Similar bouts of depression strike me periodically as well. Although I know in my head they are nothing more than chemical fluctuations in my body, that never makes a person feel better at the time. So, like Cadence, I try to do things for myself like run with the dog or take my camera to the park - anything to get me out.
Although I do appreciate roses or dinner, if I'm in a funk sometimes things like that are actually counterproductive for me.

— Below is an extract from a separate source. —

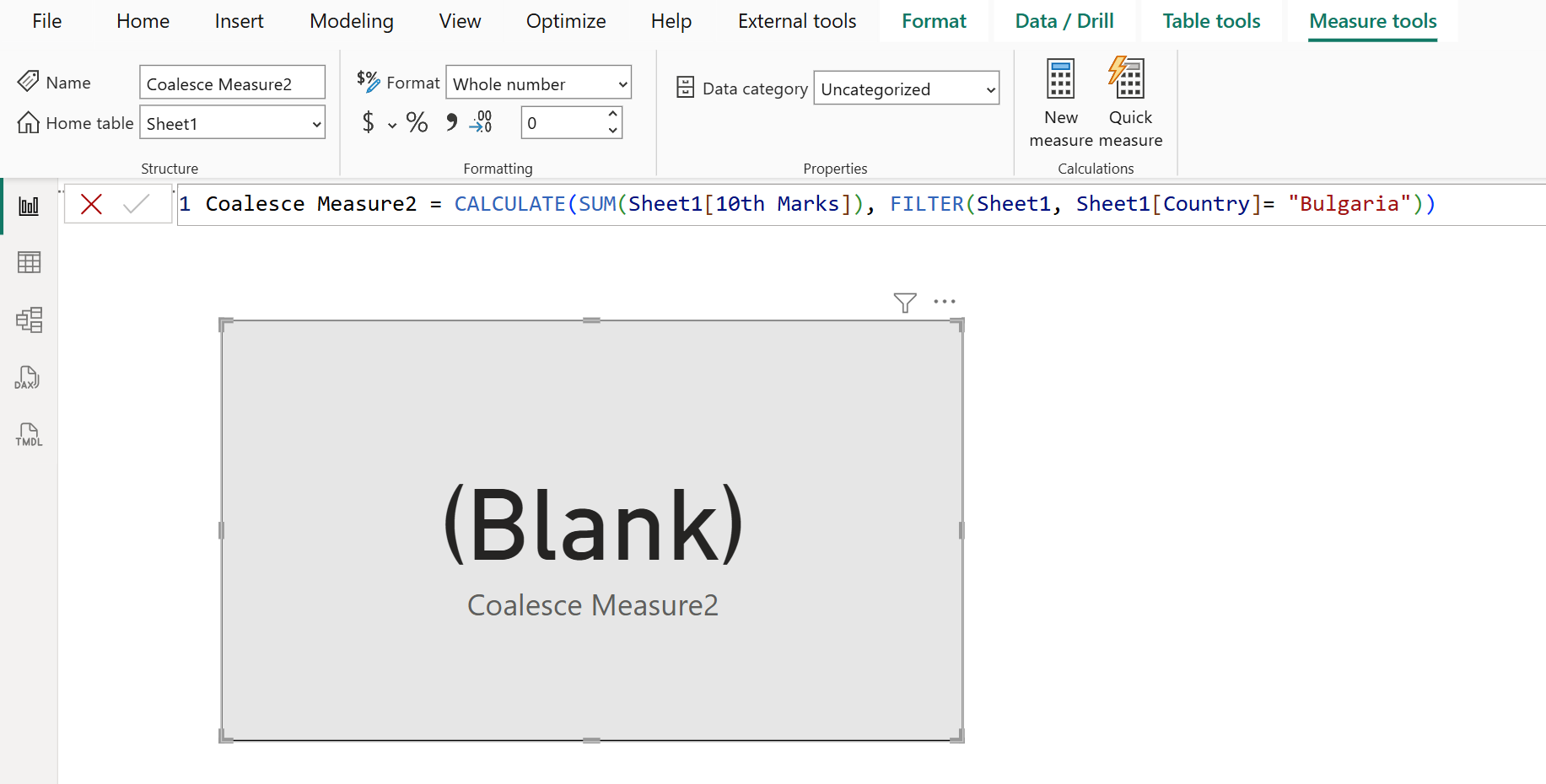Open more options on the card visual

(944, 301)
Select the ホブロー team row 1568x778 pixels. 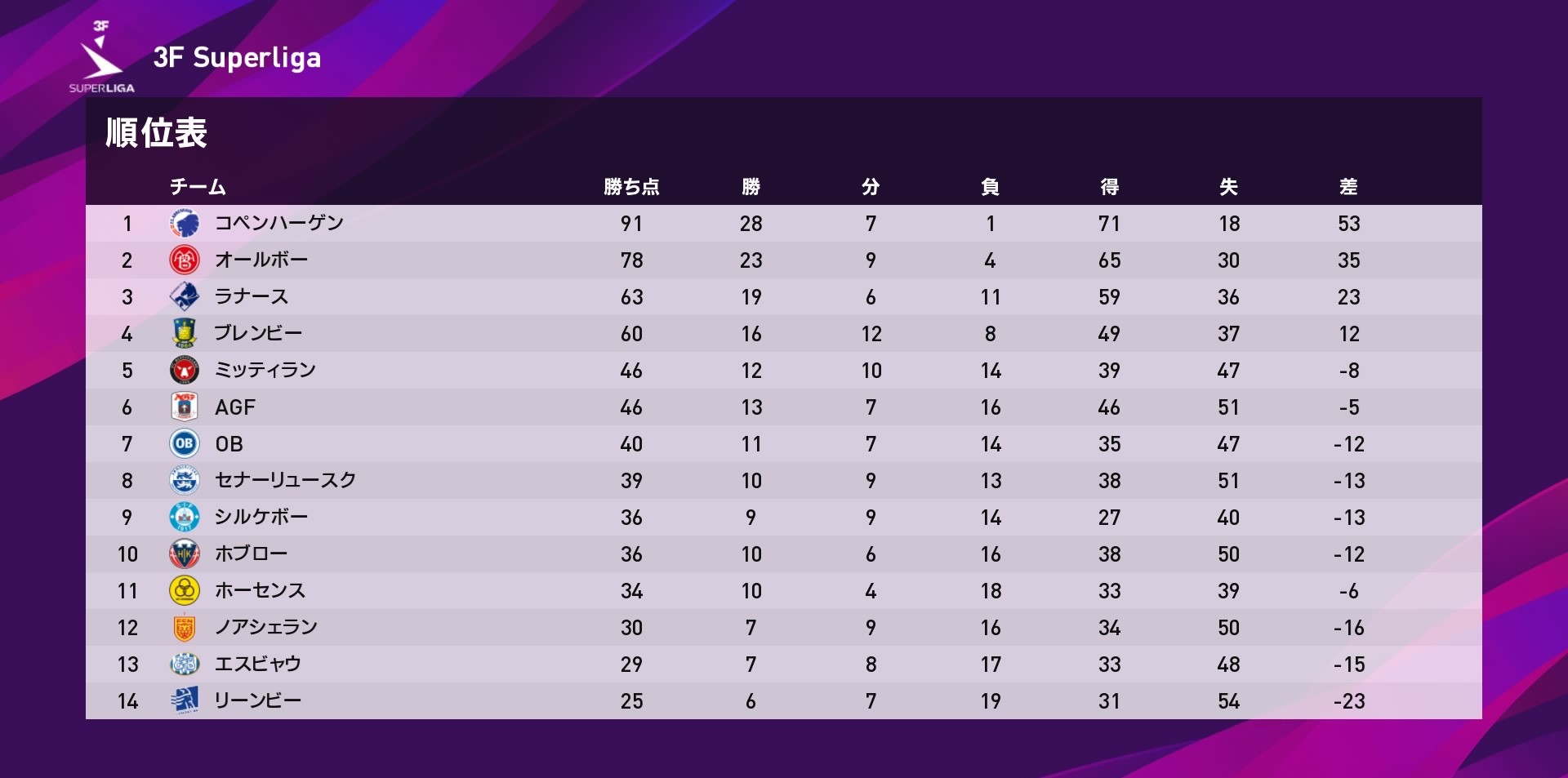pos(784,553)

The flowers show up and I think, "oh great, I'm so obviously depressing that I've worried Master into buying me things." I start to feel like I am being pitied, and actually withdraw further into myself in an effort to make him feel like he's helping.
In truth, the greatest help he can provide is to have me do something for him - something, however small, that I can accomplish and that he can then hold me and tell me I've done a good job. I feel worth that way, not pity. If you want to take her out for dinner, great, but make it a task for her to look a certain way or do something for you and praise that. (We're subbies, when it's all about us that weirds us out a little!)
One other thing that works for me, though I've never really heard it talked about on the forums in this capacity, is for J to take me as close to "sub space" as he can get me. It's not overtly sexual, he'll simply hold me and talk while running the flog up and down my back, alternating from strokng to actual flogging. Emotions like what your slave is going through run pretty deep and, in my case, focusing on Master's voice and on the pain of the flog etc. take me down to where I can find those emotions. We rarely ever have sex during a session like that, what ends up happening is all of the emotions that are buried in me come up, I have a really good cry and he holds me. I feel SO MUCH BETTER afterwards.
Hope some of this helps, Tom. Good luck!